D’ailleurs la société qui avait fabriqué les puces est prête à témoigner, rapportent nos interlocuteurs. Ainsi GLI n’est ni fabricant de la carte, ni concepteur de puce, il est seulement fournisseur de l’application MSSBI, version 2017.

Selon certains opérateurs rencontrés, l’appel d’offres dont le DAO porte le N°004, est ouvert il y a une vingtaine de jour parla CANAM. Le délai du dépôt des dossiers est fixé au 30 juin prochain.
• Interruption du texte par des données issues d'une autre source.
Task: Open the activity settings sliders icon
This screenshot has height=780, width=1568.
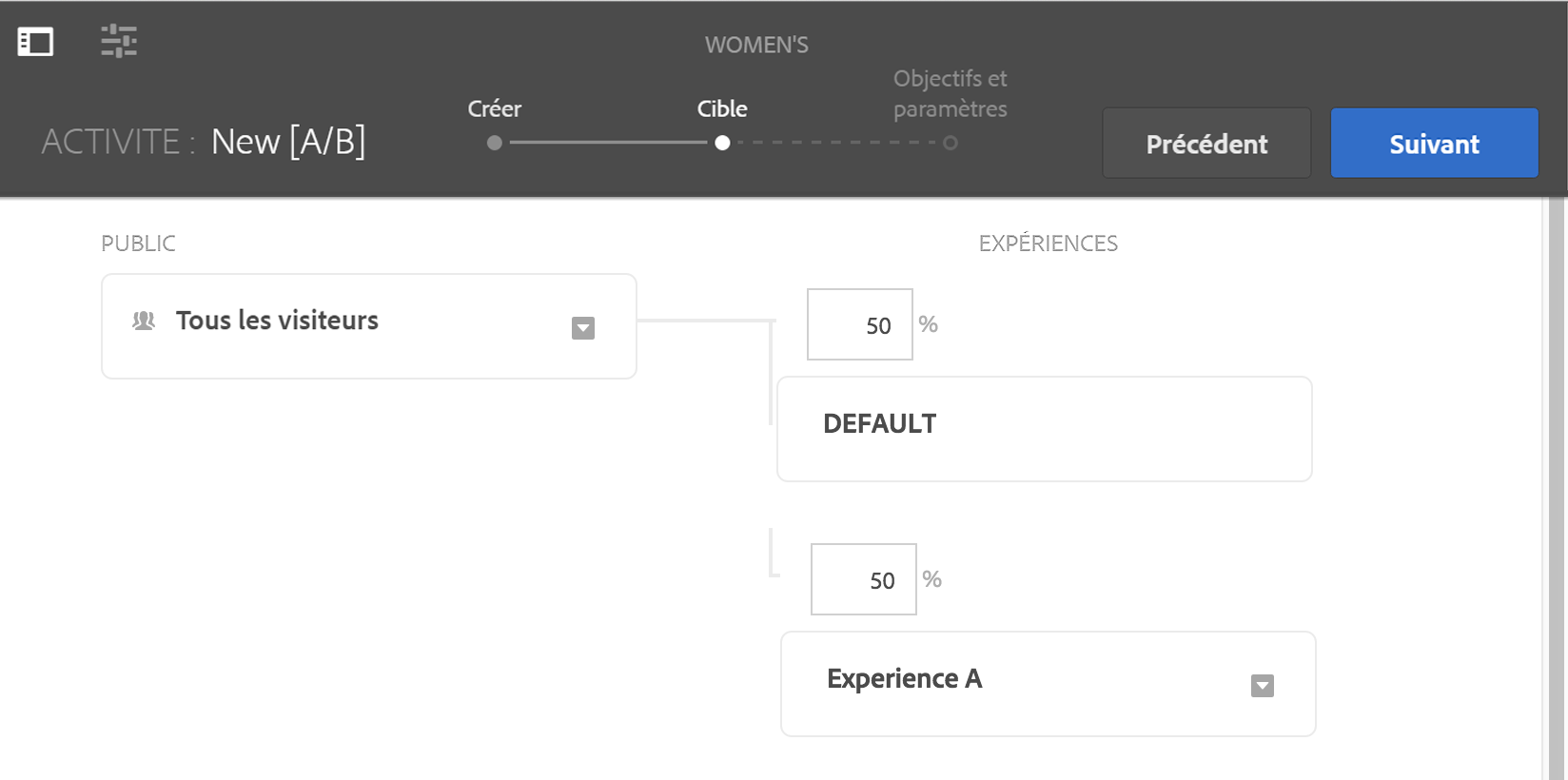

Comme signalé, ce marché concerne le renouvellement des cartes des assurés. La CANAM ayant décidé de trouver des nouvelles cartes plus sûres et plus sécurisées dans le but d’éliminer la fraude. Le coût du marché est estimé à plusieurs milliards de nos francs. Ce qui fera dire à un de nos interlocuteurs qu’en ciblant un seul opérateur, les agents de la CANAM impliqués dans cette grosse magouille se partageront au moins un milliard. Donc l’évidence, si la concurrence n’est pas seine, se serait au détriment et de la fiabilité de la carte et des assurés.

La conséquence immédiate est que la fraude à l’AMO se poursuivra allègrement. Tout cela devient inquiétant pour les assurés que nous sommes tous, car c’est tout le système de l’assurance maladie qui risquera de s’écrouler. Pourtant Dieu sait combien l’AMO a réduit les problèmes d’ordonnance, d’analyse médicales et de prise en charge des malades dans notre pays.

Ainsi, sur le plan juridique, ce comportement de GLI et ses complices est interdit par l’article 03 du Code des marchés institué par le DécretN°2015-06604/P-RM du 25 Septembre 2015,publics qui traite de l’égalité des traitements des postulants. Il est également discriminatoire au regard de l’article 35, alinéa 02, qui invoque le ciblage d’un des soumissionnaires. Cela veut dire que la Direction de la CANAM doit prendre des dispositions légales et transparentes pour que tous les soumissionnaires soient traités équitablement par GLI qui n’est autre que son partenaire. Les candidats qui veulent postuler à cet appel d’offres de la CANAM n’ont plus que quelques jours pour déposer leur dossier. Ils en appellent aux autorités compétentes afin de trouver une solution pour la transparence et l’équité comme l’exige la loi.